- **Parts of the exercise**:
A – Write out the section on light control in photonic structures word for word, between "The core and" and "less than 1dB/km.", inclusive.
B – In the passage on terahertz generation in a photonic crystal fiber, list every numerical quantity given with a unit or a percent sign.
C – Extend the passage on terahertz generation in a photonic crystal fiber, picking up after its final sentence.

═══ Text passage

4. Light Control in Photonic Structures.
Some Examples • Nonlinear wave-mixing in photonic crystal fibers:
Terahertz radiation generation by four-wave mixing and low-loss propagation in a well optimized photonic crystal
fiber has been presented here. Teflon with low-loss in the THz range has been considered where diatomic hexagonal
crystalline symmetry in the core region is important for large modal overlap to efficiently generate THz radiation.
The core and cladding of the fiber are made of Teflon with slightly different indices both at the pump and idler as
well as THz frequencies. The core of the fiber consists of modified Teflon and Polyethylene inclusions of same
radial dimension arranged in diatomic lattice with hexagonal symmetry. Input pump and idler fields are chosen to
be at the frequencies of standard carbon dioxide and carbon monoxide lasers, respectively. The underlying photonic
structure produces high efficiency of 15% with respect to pump power and moderately tunable THz radiation at about
9.2 THz within a very short 6.5 m propagation length. The pump power can be varied to tune the THz signal and the
idler frequency in certain range. The optimized design also provides a low-loss guidance with propagation and bending
losses of less than 1dB/km.

══════
═══ Dataset excerpt

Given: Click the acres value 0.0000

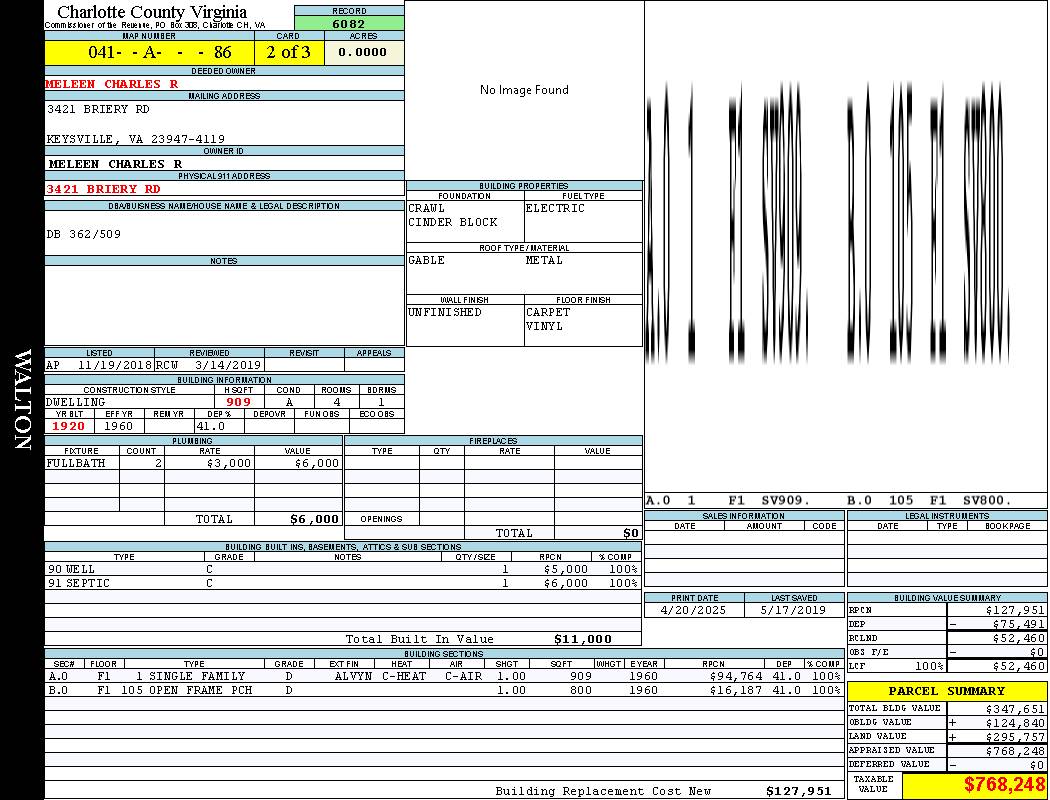Looking at the screenshot, I should pos(363,52).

══════

- **Task-by-task outputs**:
A –
The core and cladding of the fiber are made of Teflon with slightly different indices both at the pump and idler as
well as THz frequencies. The core of the fiber consists of modified Teflon and Polyethylene inclusions of same
radial dimension arranged in diatomic lattice with hexagonal symmetry. Input pump and idler fields are chosen to
be at the frequencies of standard carbon dioxide and carbon monoxide lasers, respectively. The underlying photonic
structure produces high efficiency of 15% with respect to pump power and moderately tunable THz radiation at about
9.2 THz within a very short 6.5 m propagation length. The pump power can be varied to tune the THz signal and the
idler frequency in certain range. The optimized design also provides a low-loss guidance with propagation and bending
losses of less than 1dB/km.

B –
- 15% (efficiency with respect to pump power)
- 9.2 THz (approximate frequency of the THz radiation)
- 6.5 m (propagation length)
- 1dB/km (upper bound on propagation and bending losses)

C –
• Ultrafast response of plasmonic nanostructures:
Ultrafast photoresponse of plasmonic nanostrucutres, specifically, nanoparticles has been discussed here.
Femtosecond laser pulses are useful not only for the time-resolved investigations but also to look at the optical
nonlinearities in materials which are primarily electronic at such time-scales. Like the linear photoresponse such as
absorption and scattering cross-sections, ultrafast nonlinear optical response also gets emensely enhanced at wavelenths
near the surface plasmon resonace of the nanosystem under study. In a time-resolved measurement, typically the electronic
scattering processes are studied, however, the confined accoustic phonons due to the finite size effects of the nanostrucutres
can also modify the ultrafast time-resolved response. Although, Raman spectroscopy and infrared absorption spectroscopy are
the popular techniques for studying phononic properties of the nanostructures, terahertz time-domain spectroscopy using
ultrashort terahertz pulses also has shown potential to become another important characterization technique for nanoparticles
specially at very low frequencies where other techniques are difficult to reach. We have attempted to present a
comprehensive account of the above topics by including essential background given in the beginning of the chapter
and subsequently discussing some of the important experimental results from the recent literature along with our
results on metal nanoparticles.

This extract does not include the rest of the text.